### AIM OF THE TASK
Reproduce, please, the line that holds "You are a GUI" and all later lines through the end of the entries below, exactly; omit pictures.

★ ★ ★ ★

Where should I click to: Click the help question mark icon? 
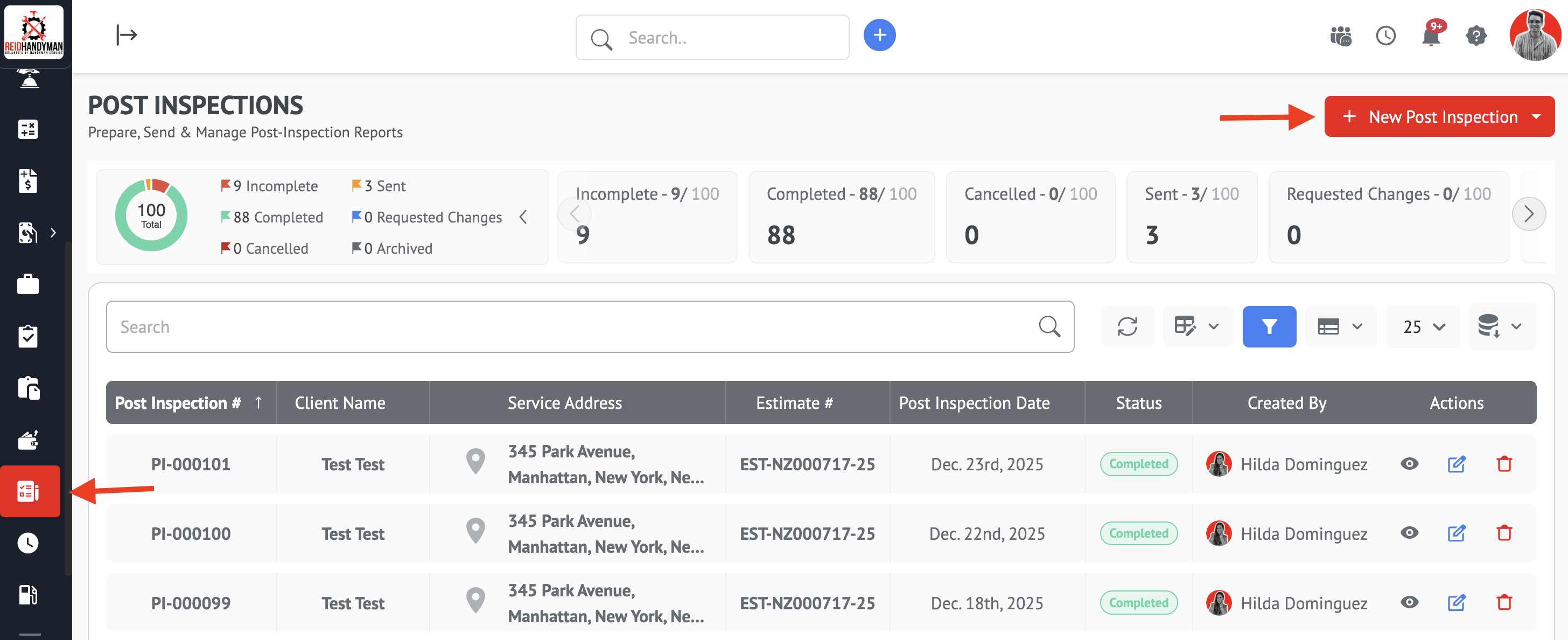(1475, 36)
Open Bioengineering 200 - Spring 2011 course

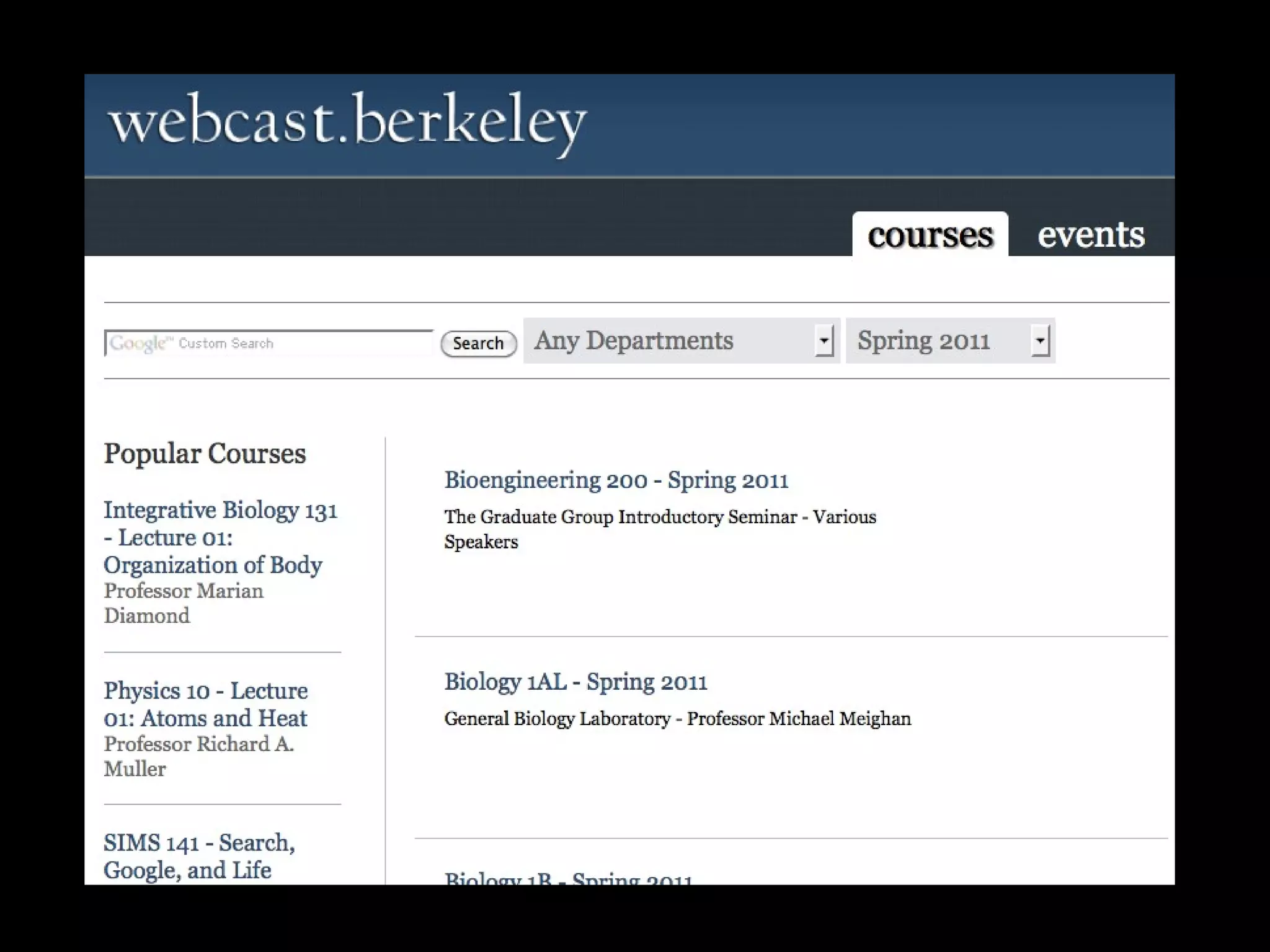(616, 480)
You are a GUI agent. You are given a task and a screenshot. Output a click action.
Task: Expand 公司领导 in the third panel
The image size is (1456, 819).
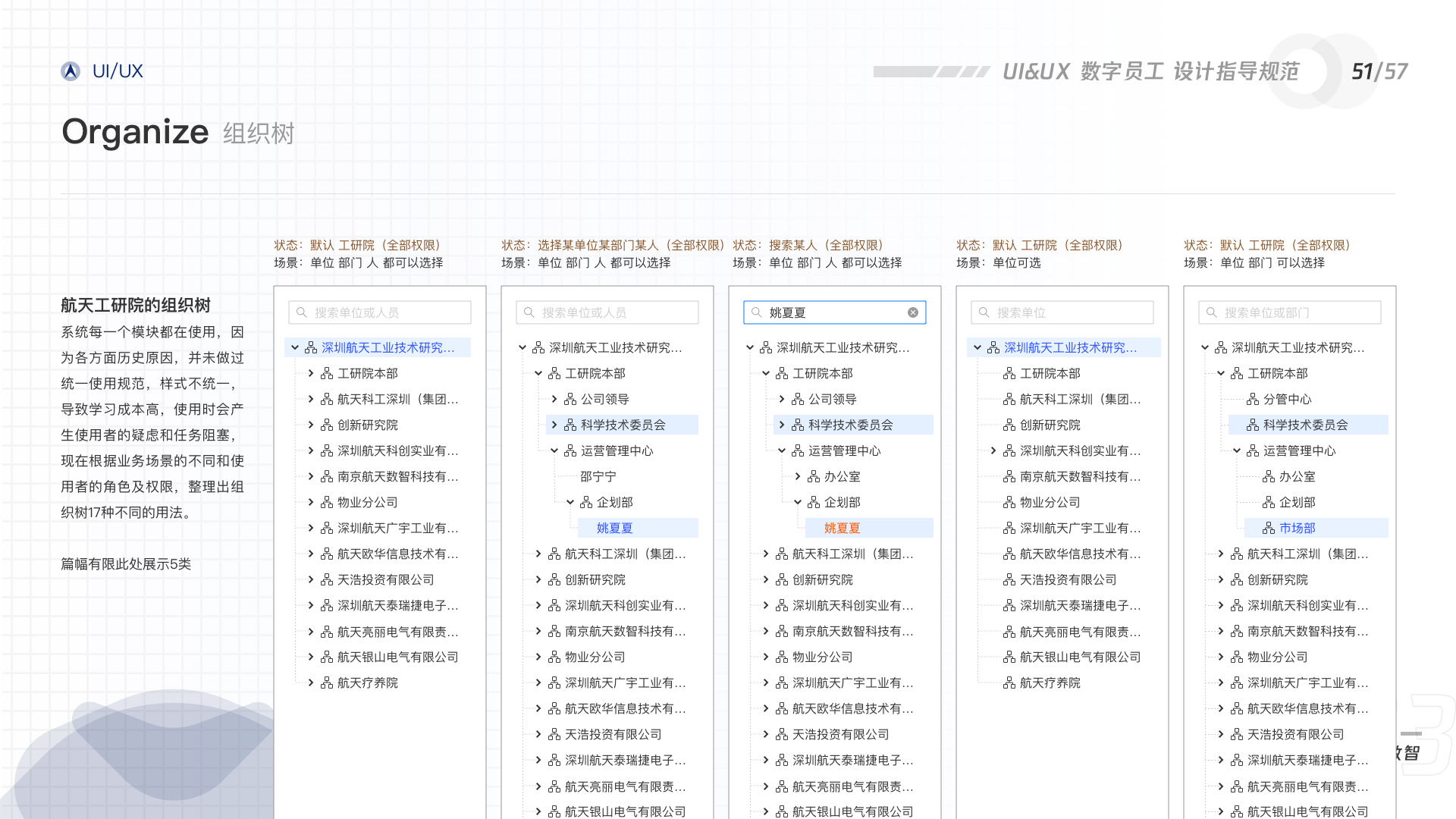[782, 399]
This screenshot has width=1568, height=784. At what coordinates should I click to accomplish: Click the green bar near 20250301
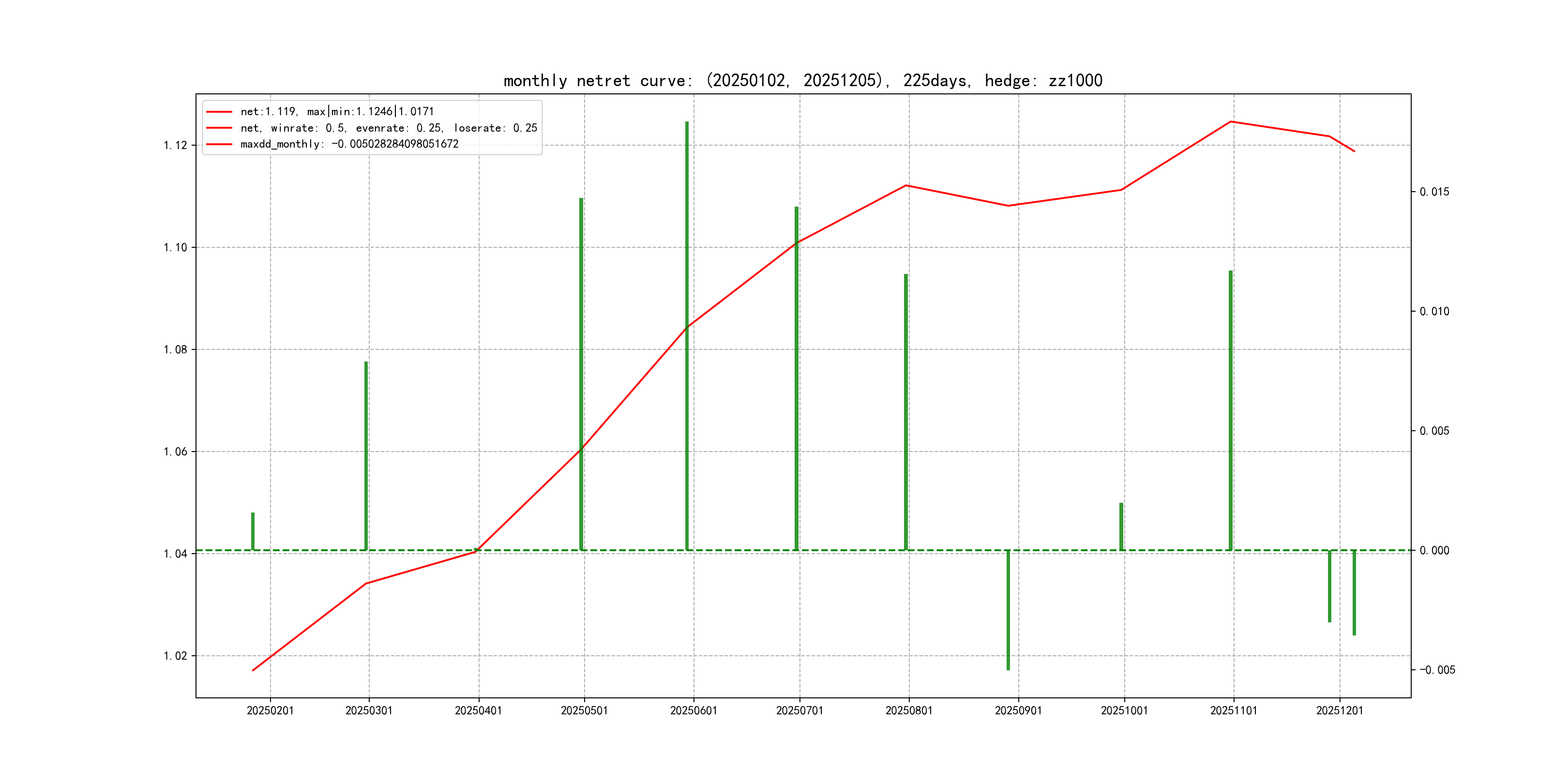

★ ★ ★ ★

### EXERCISE SOLUTION
You are a GUI agent. You are given a task and a screenshot. Output a click action.
Task: Expand 公司领导 in the third panel
The image size is (1456, 819).
[782, 399]
This screenshot has width=1568, height=784. At what coordinates should I click to accomplish: Click the green bar near 20250301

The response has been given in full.